— EXTRACT TO READ —
________________
Triple L;989029 said:


> I know guys who have gone thru honda's in a couple years...
> ..


One problem with the Hondas is that they need to have the fuel shutoff when the engine is not running. They really should include the electric shutoff when installed on a spreader. It's a hundred bucks to add it on afterwards, probably 25 bucks if originally speced out.


----------



## Rc2505 (Feb 5, 2007)

Since your truck is diesel as well, you should be able to run a fuel line right off your truck tank, with a disconnect, and a shut off on it for when you remove the sperader from the bed. Then you would never have to get out to fill the spreader engine. That would be pretty easy to do I would think.


----------



## Evanbrendel (Jan 2, 2010)

http://www.kubotaengine.com/products/oc/oc95_e3.html i personaly prefer kubota diesel engines in generators or in small tractors here is a link to a good engine i dont know what your hp and rpm requirements are tho. just my opinion also. http://www.kubotaengine.com/products/oc/oc95_e3.html


----------



## keitha (Dec 30, 2001)

I work on small engines and I have seen thirty year old B&S Snow engines 
(yes these are on snow blowers and get the wet but not as much salt) run flawless.
Is it the engine thats shot? Do/ get a leak down test to confirm. 
Is it a problem with bad wiring?
Most small engines with proper maint.including proper storage and 
off season precautions to "preserve" the carburetor/ fuel system
should typically last the life of a spreader.
Sta-bil (used according to the directions, more is not better) and Sea- Foam fuel treatment seem to work well for me.
Thank so much to re formulated eathanol added fuels for the problems they create!!

Keith


----------



## outdoorsol (Jan 5, 2010)

replaced the motor on our air flo this fall it was four years old engine still ran great but was so corroded when we went to replace starter rvrthing started to fall apart it was cheaper to abuy a new one than rebuld old one. spreader is stored inside year round and is washed every week during the season,but still havent found good way to stop corrosin from the 150 tons of salt it spreads per season ( gonna try coating it with fluidfilm this year)


----------



## BSDeality (Dec 5, 2005)
________________
— WHAT YOU WILL DO —
A – Answer these questions about the spreader engine thread, one answer per line, marked to match:
(i) What does it cost to add the electric fuel shutoff afterwards?
(ii) Which two fuel treatments are said to work well?
(iii) How many tons of salt does the Air Flo spreader spread per season?
B – Please reproduce word for word the part of the spreader engine thread that opens with the words containing "## keitha (Dec" and closes with "salt) run flawless.".
The data that comes after this thread has no role in any of the work.

— RECORDED DATA —
________________
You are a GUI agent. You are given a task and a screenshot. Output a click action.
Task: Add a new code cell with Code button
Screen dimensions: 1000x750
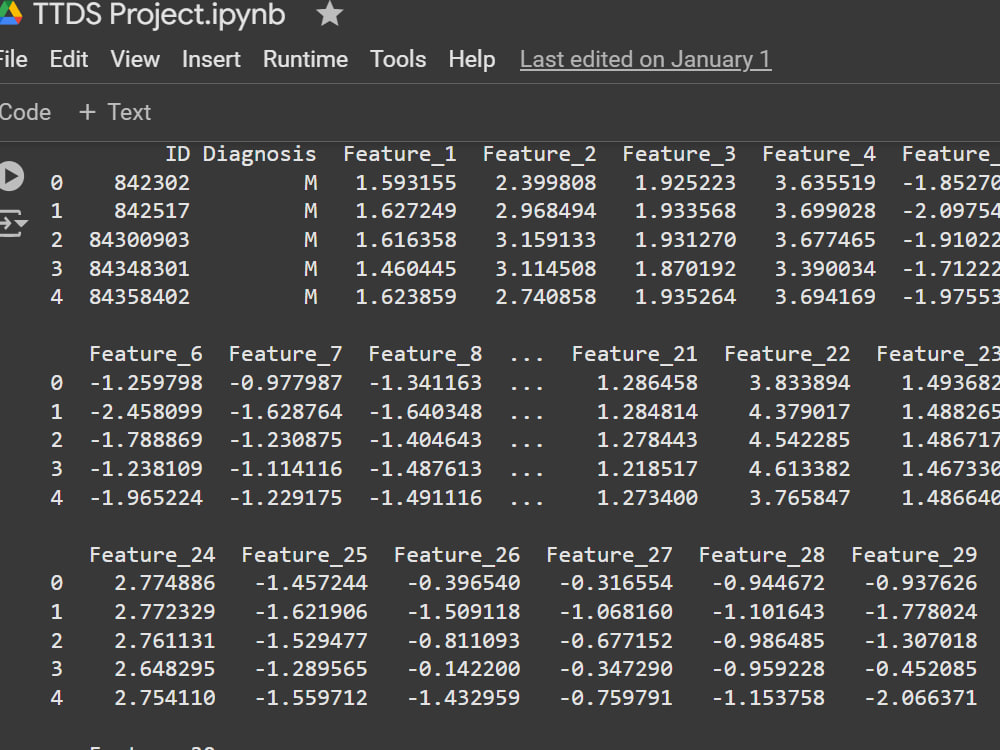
________________
— ANSWERS TO EACH TASK —
A –
(i) A hundred bucks.
(ii) Sta-bil and Sea-Foam.
(iii) 150 tons.

B –
## keitha (Dec 30, 2001)

I work on small engines and I have seen thirty year old B&S Snow engines 
(yes these are on snow blowers and get the wet but not as much salt) run flawless.